DETROIT -- Six months ago this week, Fiat Chrysler CEO Sergio Marchionne laid out a strategy in which his company would outsource production of its compact and midsize sedans to make room to build more pickups and SUVs.
Dealers were assured they would continue to have products to sell to consumers still in the market for a Dodge Dart or Chrysler 200. FCA declared in January that it would "solidify partnering opportunities" to maintain a presence in those segments. Marchionne said a deal would be done "hopefully, in a relatively short period of time."
Now those assurances look far less certain.
FCA has been unsuccessful in persuading another manufacturer to build the Dart and 200 after the two cars go out of production this year.
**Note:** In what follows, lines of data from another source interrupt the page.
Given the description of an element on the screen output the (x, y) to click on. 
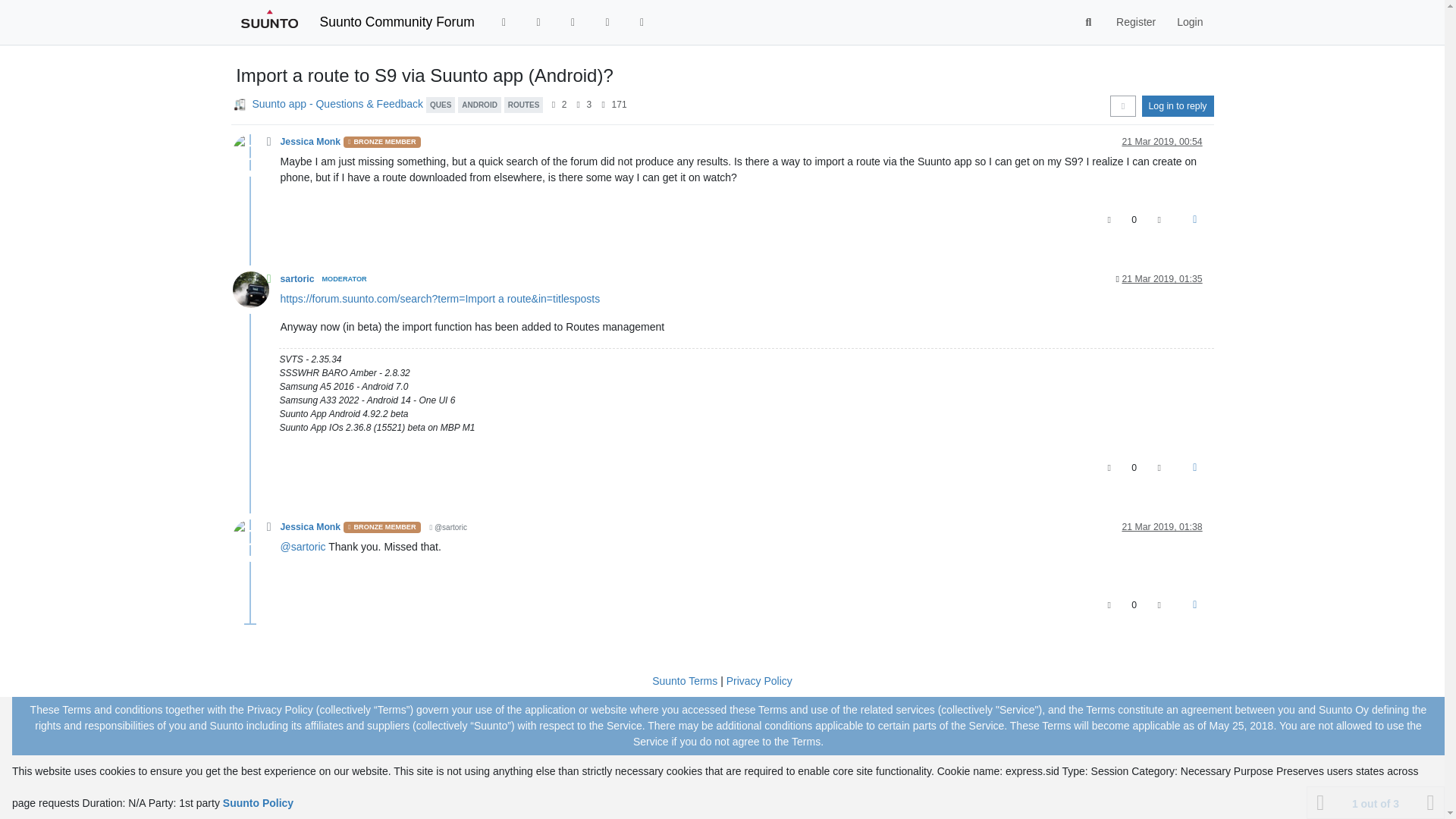
Login (1189, 22)
ANDROID (479, 103)
Tags (538, 22)
Jessica Monk (310, 141)
Groups (641, 22)
ROUTES (523, 103)
QUES (440, 103)
BRONZE MEMBER (381, 142)
Popular (573, 22)
Log in to reply (1177, 106)
Recent (503, 22)
21 Mar 2019, 00:54 (1161, 141)
Suunto Community Forum (397, 22)
Search (1088, 22)
Register (1135, 22)
Given the description of an element on the screen output the (x, y) to click on. 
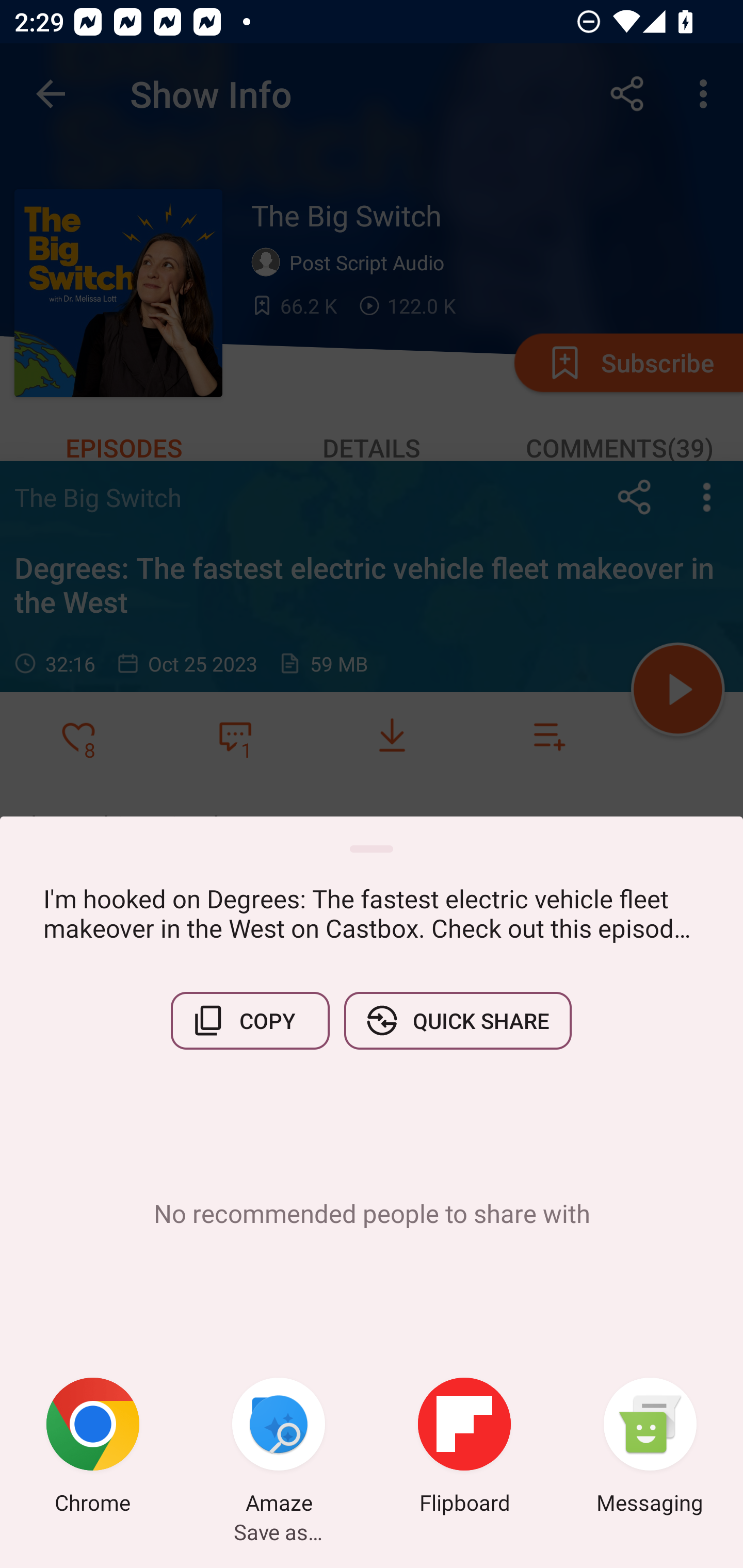
COPY (249, 1020)
QUICK SHARE (457, 1020)
Chrome (92, 1448)
Amaze Save as… (278, 1448)
Flipboard (464, 1448)
Messaging (650, 1448)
Dart production will end in September so that its assembly plant in Belvidere, Ill., can be retooled to build the Jeep Cherokee. Production of the Chrysler 200 is scheduled to end in late December to allow FCA's assembly plant in Sterling Heights, Mich., to be retooled for production of the body-on-frame 2018 Ram 1500, as Automotive News reported.
An FCA spokesman said the automaker has no announcement to make about plans for the Dart and 200. Indeed, it's possible FCA won't find another manufacturer willing to build them.
Dave Sullivan, an analyst with AutoPacific, said lack of manufacturing capacity is constraining all automakers and there's "no room at the inn" for the Dart and 200.
"No one wants to build sedans when their own capacity is at a premium and they can't build enough crossovers to satisfy demand," Sullivan said.
Because the Dart and 200 have not sold well, he asked: "Who would want to commit to that capacity in their own plant when they didn't sell well when they were new?"